Please render every line of the entries below as a numbered list, skipping blank lines and leaving out the pictures.

--- Start Records provided ---

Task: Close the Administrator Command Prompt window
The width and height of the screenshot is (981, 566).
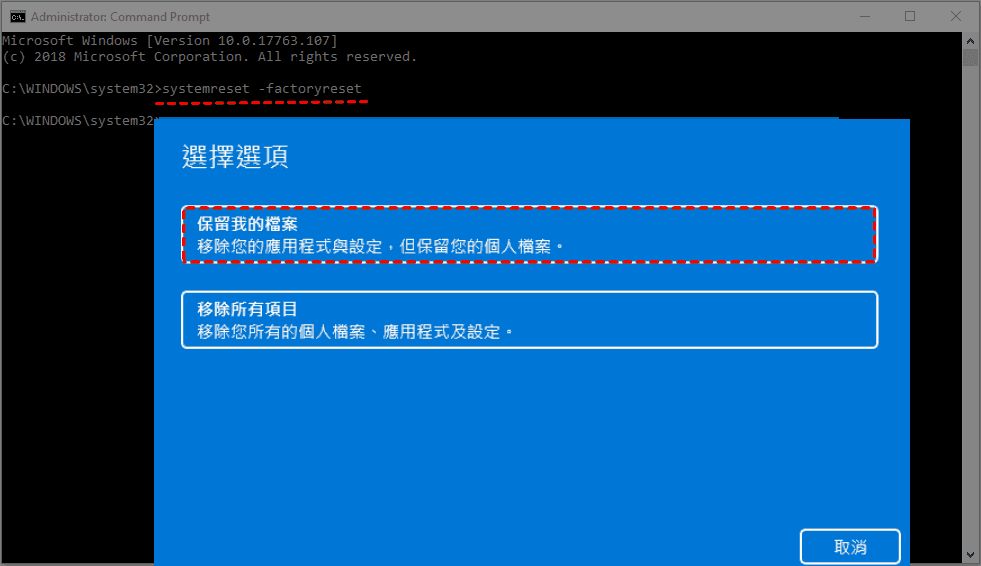Action: [x=955, y=16]
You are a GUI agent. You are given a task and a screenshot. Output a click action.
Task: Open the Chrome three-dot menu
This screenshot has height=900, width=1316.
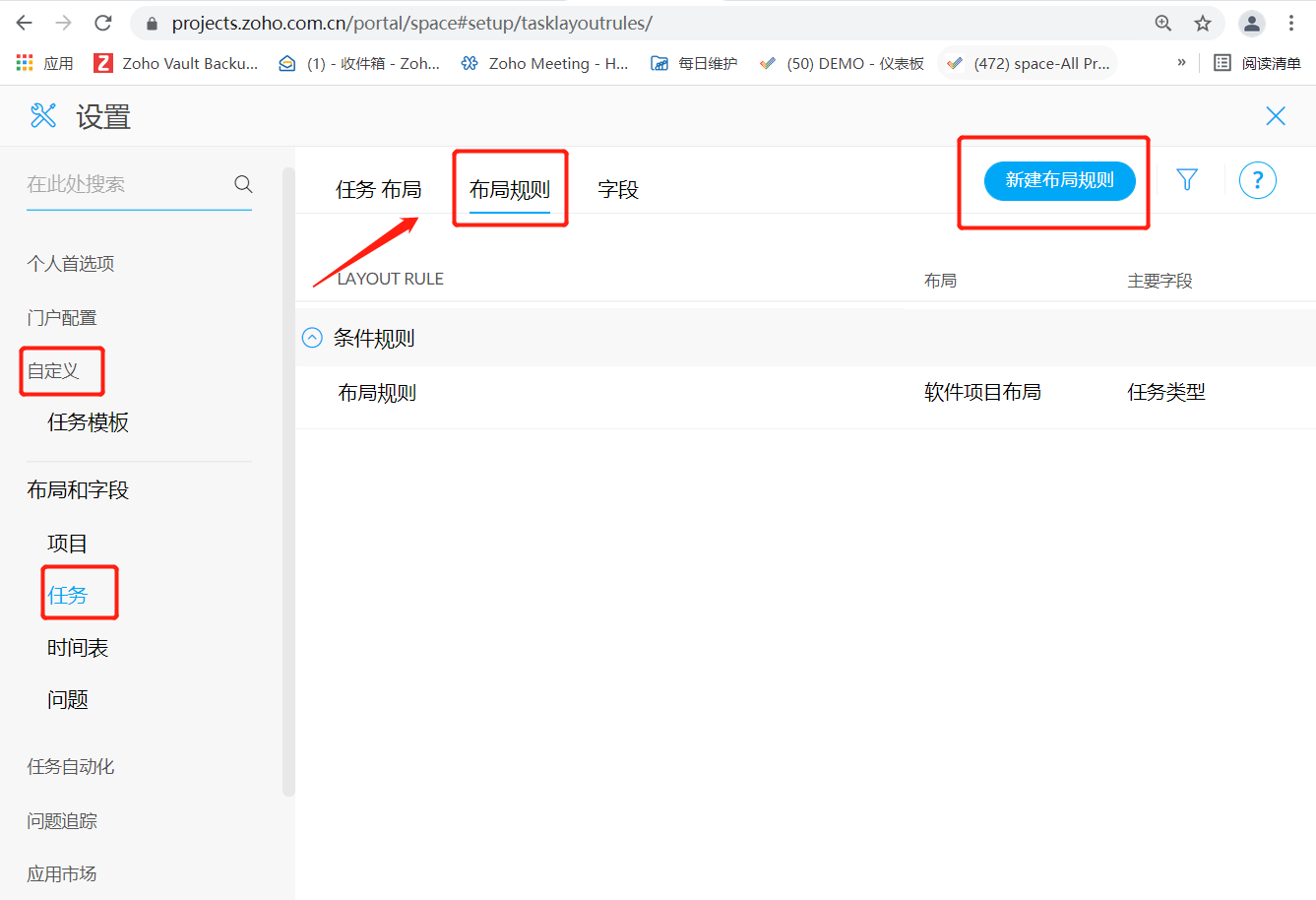1291,23
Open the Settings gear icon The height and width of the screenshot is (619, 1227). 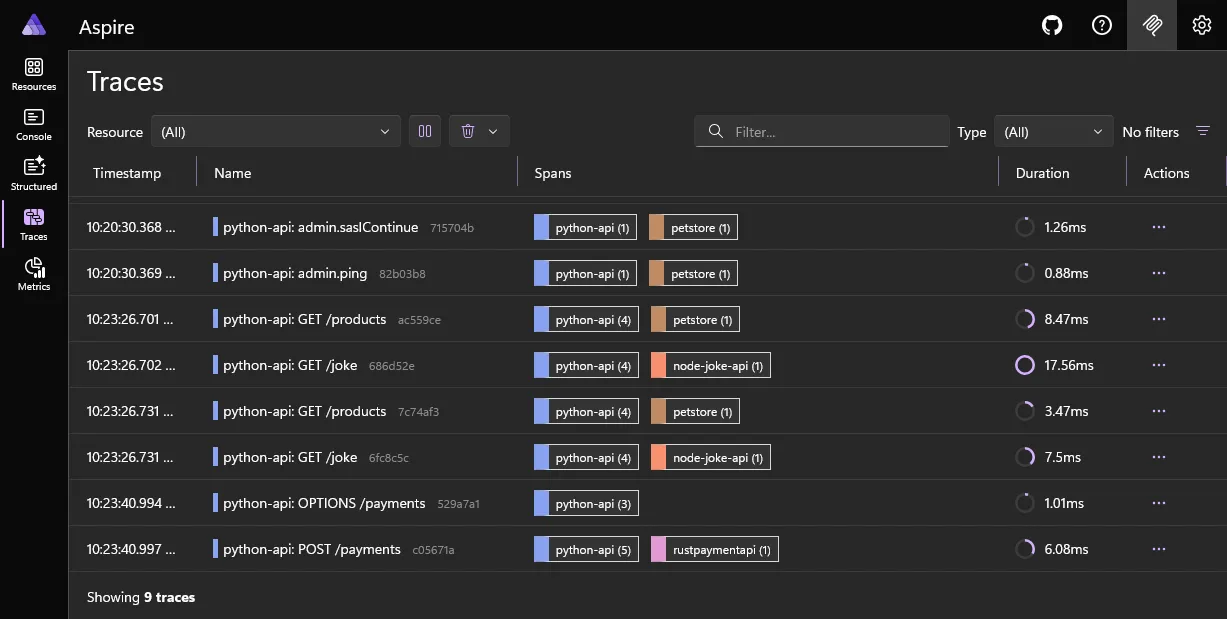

--- End Records provided ---

Result below:
1. Task: Close the Administrator Command Prompt window
2. The width and height of the screenshot is (981, 566).
3. Action: [x=955, y=16]
4. You are a GUI agent. You are given a task and a screenshot. Output a click action.
5. Task: Open the Chrome three-dot menu
6. This screenshot has height=900, width=1316.
7. 1291,23
8. Open the Settings gear icon The height and width of the screenshot is (619, 1227). 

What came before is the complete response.